▶ _Given task 1_
Can you output the passage on the judge's sentencing decision from "If there was" to "road? That’s unclear.", word for word?
▶ _Given task 2_
How would you say this sentence from the passage on the judge's sentencing decision in Spanish: "If there was no civil case, or no award granted for the attacker’s alleged injuries, would the rape survivor still get the $150,000 down the road?"
▶ _Given task 3_
Could you carry the passage on the judge's sentencing decision further, picking up after its final sentence?
[START OF Source excerpt]
In his supplemental reasons for sentencing, as reported by the Post, Bennett wrote that the money could allow the survivor to be “at least partially empowered to control her own economic destiny and receive compensation for this reprehensible and life-changing action.” Which is hypothetically true—but why at the cost of a reduced sentence?
To make matters more confusing, Bennett noted that pre-sentence investigations suggested that Hills had been injured in a “big truck” accident of some sort. Though he did not know if Hills had a civil case pending, the judge felt it would be unfair for the attacker to hypothetically receive money from an accident upon leaving jail while this rape survivor got nothing. In which case, if both parties agreed, Hills could have the money deposited with the district attorney’s office, where it would then reach the survivor.
If there was no civil case, or no award granted for the attacker’s alleged injuries, would the rape survivor still get the $150,000 down the road? That’s unclear.
While it’s tough to decipher what the judge’s rationale was on the relationship between a reduced sentence and $150,000, the question is an uncomfortable one when we consider the potential role of class and fiscal power.
[END OF Source excerpt]
[START OF Material supplied]
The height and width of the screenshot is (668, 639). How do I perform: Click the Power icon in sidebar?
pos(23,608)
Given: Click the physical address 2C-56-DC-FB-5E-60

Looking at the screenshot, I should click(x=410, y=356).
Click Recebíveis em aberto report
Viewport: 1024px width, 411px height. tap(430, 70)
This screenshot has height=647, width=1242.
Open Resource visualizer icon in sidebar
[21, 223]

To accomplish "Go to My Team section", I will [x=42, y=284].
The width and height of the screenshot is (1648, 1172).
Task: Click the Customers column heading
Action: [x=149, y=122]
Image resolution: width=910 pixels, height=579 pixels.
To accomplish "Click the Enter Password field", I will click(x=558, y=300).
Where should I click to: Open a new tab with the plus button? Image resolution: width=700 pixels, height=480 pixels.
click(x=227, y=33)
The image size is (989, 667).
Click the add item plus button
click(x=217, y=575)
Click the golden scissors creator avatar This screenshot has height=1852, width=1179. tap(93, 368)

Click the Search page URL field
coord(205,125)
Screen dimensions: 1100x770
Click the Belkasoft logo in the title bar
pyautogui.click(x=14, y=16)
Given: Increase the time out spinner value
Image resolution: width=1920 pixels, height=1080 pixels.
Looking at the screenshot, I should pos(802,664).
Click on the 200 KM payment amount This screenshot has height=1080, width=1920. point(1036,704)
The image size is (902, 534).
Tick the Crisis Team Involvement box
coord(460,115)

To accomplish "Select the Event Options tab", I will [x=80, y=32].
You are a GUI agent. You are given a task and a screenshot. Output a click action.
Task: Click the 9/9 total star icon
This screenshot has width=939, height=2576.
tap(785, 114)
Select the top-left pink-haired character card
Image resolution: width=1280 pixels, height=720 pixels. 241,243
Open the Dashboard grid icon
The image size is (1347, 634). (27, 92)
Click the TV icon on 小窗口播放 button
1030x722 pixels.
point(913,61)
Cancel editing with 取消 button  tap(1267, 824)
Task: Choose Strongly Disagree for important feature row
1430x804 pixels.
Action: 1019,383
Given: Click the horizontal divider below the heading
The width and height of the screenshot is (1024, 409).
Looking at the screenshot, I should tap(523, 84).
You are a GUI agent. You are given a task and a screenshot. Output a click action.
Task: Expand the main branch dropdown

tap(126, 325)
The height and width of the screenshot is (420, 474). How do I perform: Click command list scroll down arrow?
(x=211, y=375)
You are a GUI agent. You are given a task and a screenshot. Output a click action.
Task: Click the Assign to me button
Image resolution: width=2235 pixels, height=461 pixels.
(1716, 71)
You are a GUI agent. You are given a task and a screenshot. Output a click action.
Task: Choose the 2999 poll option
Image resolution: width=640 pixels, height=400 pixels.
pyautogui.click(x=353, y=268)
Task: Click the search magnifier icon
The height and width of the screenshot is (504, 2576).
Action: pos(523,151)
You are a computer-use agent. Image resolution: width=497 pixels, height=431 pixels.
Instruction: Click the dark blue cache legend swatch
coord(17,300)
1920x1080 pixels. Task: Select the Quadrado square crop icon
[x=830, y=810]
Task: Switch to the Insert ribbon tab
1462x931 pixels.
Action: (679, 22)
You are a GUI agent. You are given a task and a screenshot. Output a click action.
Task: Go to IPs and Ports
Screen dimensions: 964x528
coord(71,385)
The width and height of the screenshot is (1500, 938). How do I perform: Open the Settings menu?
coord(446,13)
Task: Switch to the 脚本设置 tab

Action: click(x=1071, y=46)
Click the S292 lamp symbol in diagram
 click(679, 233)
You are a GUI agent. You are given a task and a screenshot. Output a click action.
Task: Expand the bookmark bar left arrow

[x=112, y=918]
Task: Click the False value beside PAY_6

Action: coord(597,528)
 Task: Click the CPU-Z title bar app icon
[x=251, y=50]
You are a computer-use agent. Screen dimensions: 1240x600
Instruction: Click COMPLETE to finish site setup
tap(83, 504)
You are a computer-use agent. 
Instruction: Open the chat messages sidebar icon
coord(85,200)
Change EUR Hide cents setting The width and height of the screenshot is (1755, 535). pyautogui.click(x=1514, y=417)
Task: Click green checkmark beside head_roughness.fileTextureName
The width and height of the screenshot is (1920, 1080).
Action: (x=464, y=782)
[END OF Material supplied]
▶ _Result 1_
If there was no civil case, or no award granted for the attacker’s alleged injuries, would the rape survivor still get the $150,000 down the road? That’s unclear.

▶ _Result 2_
Si no hubiera una demanda civil, o no se otorgara ninguna indemnización por las supuestas lesiones del agresor, ¿recibiría más adelante la sobreviviente de la violación los 150.000 dólares?

▶ _Result 3_
If this sort of offer became the norm—survivors get money in exchange for their abusers serving less time—low-income or otherwise disadvantaged people will be put in a tough spot. And abusers who are able to pay would (literally) be buying themselves less time. After all, if we’re talking restitution, why not offer survivors money and have the attackers serve a full sentence? There’s also the equally uncomfortable question about how one, as a rule of thumb, would determine the appropriate amount in such scenarios.
For people who support restorative justice (which doesn’t always center incarceration as a response to criminal behavior), this scenario still doesn’t quite add up because it gives people with economic power more leverage than people who don’t. The other pillar of restorative justice is that it centers the needs of the survivor—in this case, she reportedly made it quite clear she wasn’t interested in her abuser serving a reduced sentence.
“This will not be considered to be an extortionary offer," the judge (who also noted that due to Louisiana’s statute of limitations, the survivor could no longer sue Hills) stressed at the time. If not an extortionary offer it’s, at minimum, a puzzling one.